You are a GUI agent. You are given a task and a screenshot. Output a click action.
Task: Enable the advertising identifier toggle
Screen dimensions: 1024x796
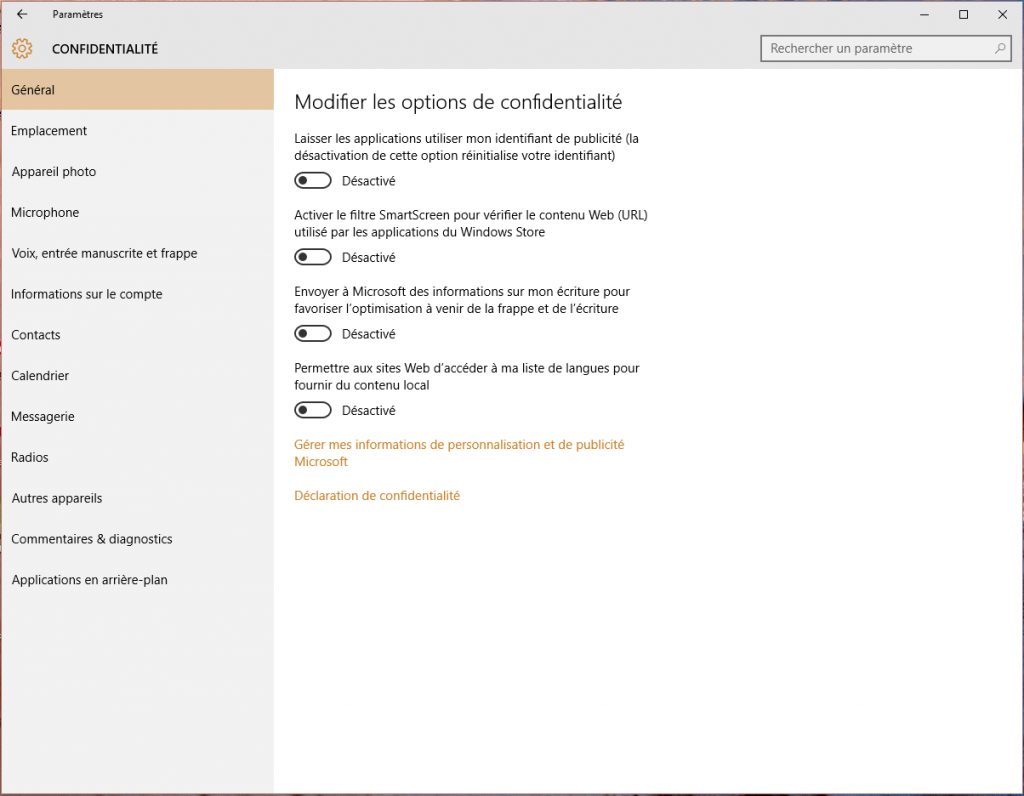pyautogui.click(x=312, y=180)
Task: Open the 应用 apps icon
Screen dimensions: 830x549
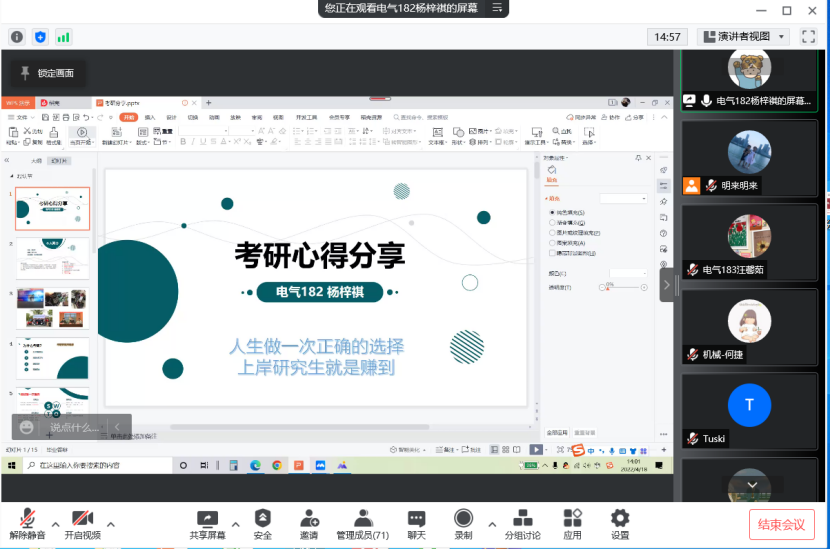Action: point(572,523)
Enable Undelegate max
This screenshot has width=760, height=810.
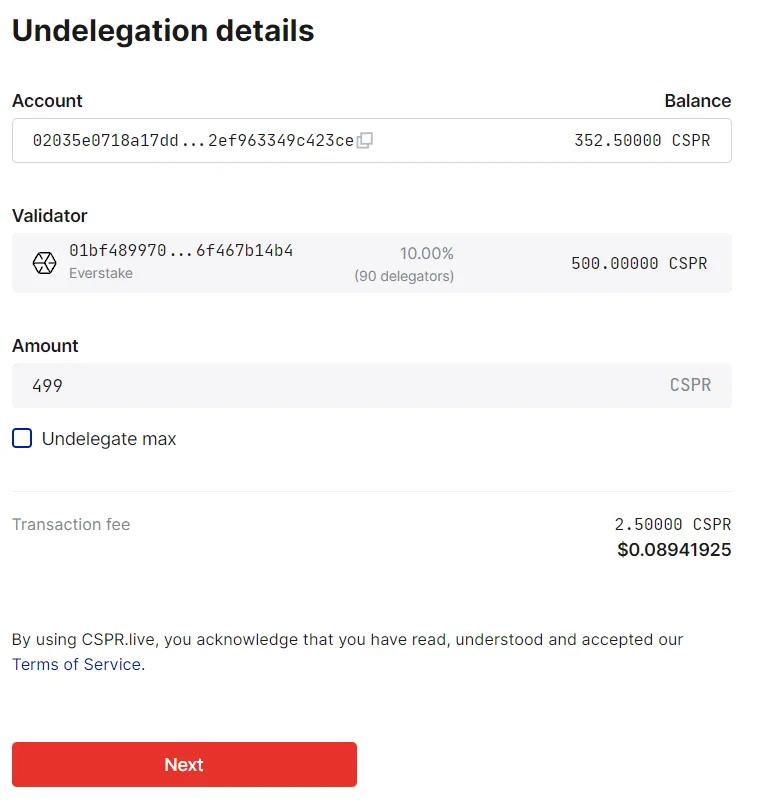(21, 438)
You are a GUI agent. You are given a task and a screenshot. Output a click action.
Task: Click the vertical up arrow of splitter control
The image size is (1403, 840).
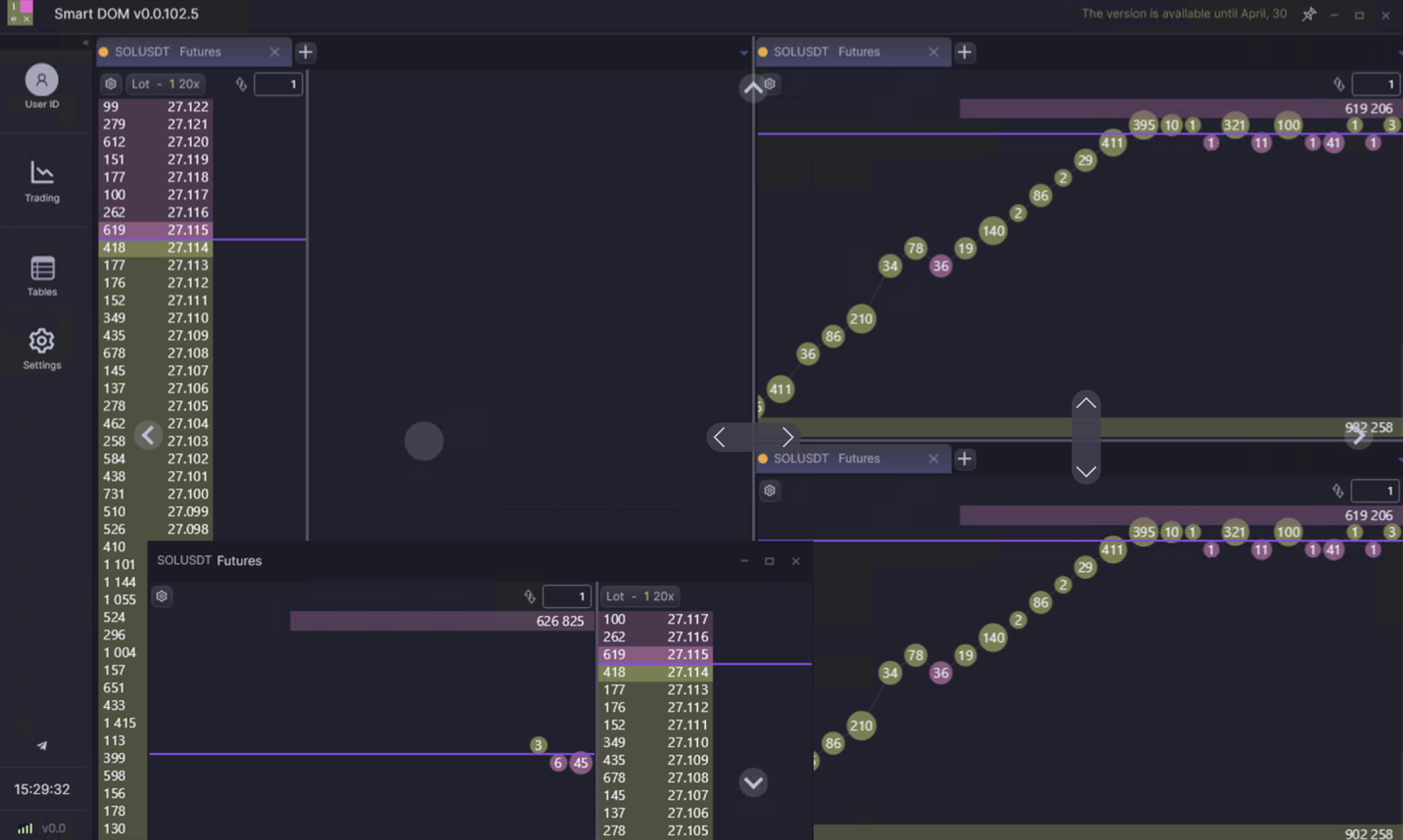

## To do
Rewrite the lines above with "screenshot" replaced by "screen capture" everywhere it occurs, keeping everything else the same and leaving out the pictures.

## Response to this task
You are a GUI agent. You are given a task and a screen capture. Output a click action.
Task: Enable the advertising identifier toggle
Screen dimensions: 1024x796
pyautogui.click(x=312, y=180)
Task: Open the 应用 apps icon
Screen dimensions: 830x549
Action: point(572,523)
Enable Undelegate max
This screen capture has width=760, height=810.
(21, 438)
You are a GUI agent. You are given a task and a screen capture. Output a click action.
Task: Click the vertical up arrow of splitter control
The image size is (1403, 840).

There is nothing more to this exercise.